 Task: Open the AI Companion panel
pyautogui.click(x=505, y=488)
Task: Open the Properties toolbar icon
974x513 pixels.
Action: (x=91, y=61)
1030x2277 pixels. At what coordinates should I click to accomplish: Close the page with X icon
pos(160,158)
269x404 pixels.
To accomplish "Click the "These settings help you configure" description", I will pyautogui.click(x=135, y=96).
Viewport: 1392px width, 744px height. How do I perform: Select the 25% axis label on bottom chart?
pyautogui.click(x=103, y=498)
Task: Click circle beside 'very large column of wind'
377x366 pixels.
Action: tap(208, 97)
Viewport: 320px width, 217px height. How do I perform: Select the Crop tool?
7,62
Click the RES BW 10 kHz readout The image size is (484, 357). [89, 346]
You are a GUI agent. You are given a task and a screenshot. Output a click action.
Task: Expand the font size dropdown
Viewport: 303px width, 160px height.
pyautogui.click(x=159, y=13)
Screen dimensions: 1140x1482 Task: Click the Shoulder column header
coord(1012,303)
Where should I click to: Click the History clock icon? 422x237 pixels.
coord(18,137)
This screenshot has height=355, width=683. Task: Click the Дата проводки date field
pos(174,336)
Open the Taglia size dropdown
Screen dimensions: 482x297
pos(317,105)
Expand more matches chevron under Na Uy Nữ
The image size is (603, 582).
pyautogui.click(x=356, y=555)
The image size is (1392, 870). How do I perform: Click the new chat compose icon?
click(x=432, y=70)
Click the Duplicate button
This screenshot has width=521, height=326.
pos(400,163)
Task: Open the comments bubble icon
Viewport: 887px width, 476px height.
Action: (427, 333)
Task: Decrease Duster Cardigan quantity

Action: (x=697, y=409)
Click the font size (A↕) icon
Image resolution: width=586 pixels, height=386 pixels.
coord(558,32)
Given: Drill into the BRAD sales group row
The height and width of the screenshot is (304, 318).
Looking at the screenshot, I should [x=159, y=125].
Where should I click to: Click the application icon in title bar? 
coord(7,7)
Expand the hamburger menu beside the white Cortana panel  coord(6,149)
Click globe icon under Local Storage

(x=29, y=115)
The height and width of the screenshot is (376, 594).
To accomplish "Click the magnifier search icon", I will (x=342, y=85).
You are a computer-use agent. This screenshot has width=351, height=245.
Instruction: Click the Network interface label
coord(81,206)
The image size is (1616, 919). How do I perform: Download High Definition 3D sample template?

══════════════════════════════

-- Given request --
Please echo all of the data above line for line, changing nothing.

-- Right answer --
 Task: Open the AI Companion panel
pyautogui.click(x=505, y=488)
Task: Open the Properties toolbar icon
974x513 pixels.
Action: (x=91, y=61)
1030x2277 pixels. At what coordinates should I click to accomplish: Close the page with X icon
pos(160,158)
269x404 pixels.
To accomplish "Click the "These settings help you configure" description", I will pyautogui.click(x=135, y=96).
Viewport: 1392px width, 744px height. How do I perform: Select the 25% axis label on bottom chart?
pyautogui.click(x=103, y=498)
Task: Click circle beside 'very large column of wind'
377x366 pixels.
Action: tap(208, 97)
Viewport: 320px width, 217px height. How do I perform: Select the Crop tool?
7,62
Click the RES BW 10 kHz readout The image size is (484, 357). [89, 346]
You are a GUI agent. You are given a task and a screenshot. Output a click action.
Task: Expand the font size dropdown
Viewport: 303px width, 160px height.
pyautogui.click(x=159, y=13)
Screen dimensions: 1140x1482 Task: Click the Shoulder column header
coord(1012,303)
Where should I click to: Click the History clock icon? 422x237 pixels.
coord(18,137)
This screenshot has height=355, width=683. Task: Click the Дата проводки date field
pos(174,336)
Open the Taglia size dropdown
Screen dimensions: 482x297
pos(317,105)
Expand more matches chevron under Na Uy Nữ
The image size is (603, 582).
pyautogui.click(x=356, y=555)
The image size is (1392, 870). How do I perform: Click the new chat compose icon?
click(x=432, y=70)
Click the Duplicate button
This screenshot has width=521, height=326.
pos(400,163)
Task: Open the comments bubble icon
Viewport: 887px width, 476px height.
Action: (427, 333)
Task: Decrease Duster Cardigan quantity

Action: (x=697, y=409)
Click the font size (A↕) icon
Image resolution: width=586 pixels, height=386 pixels.
coord(558,32)
Given: Drill into the BRAD sales group row
The height and width of the screenshot is (304, 318).
Looking at the screenshot, I should [x=159, y=125].
Where should I click to: Click the application icon in title bar? 
coord(7,7)
Expand the hamburger menu beside the white Cortana panel  coord(6,149)
Click globe icon under Local Storage

(x=29, y=115)
The height and width of the screenshot is (376, 594).
To accomplish "Click the magnifier search icon", I will (x=342, y=85).
You are a computer-use agent. This screenshot has width=351, height=245.
Instruction: Click the Network interface label
coord(81,206)
The image size is (1616, 919). How do I perform: Download High Definition 3D sample template?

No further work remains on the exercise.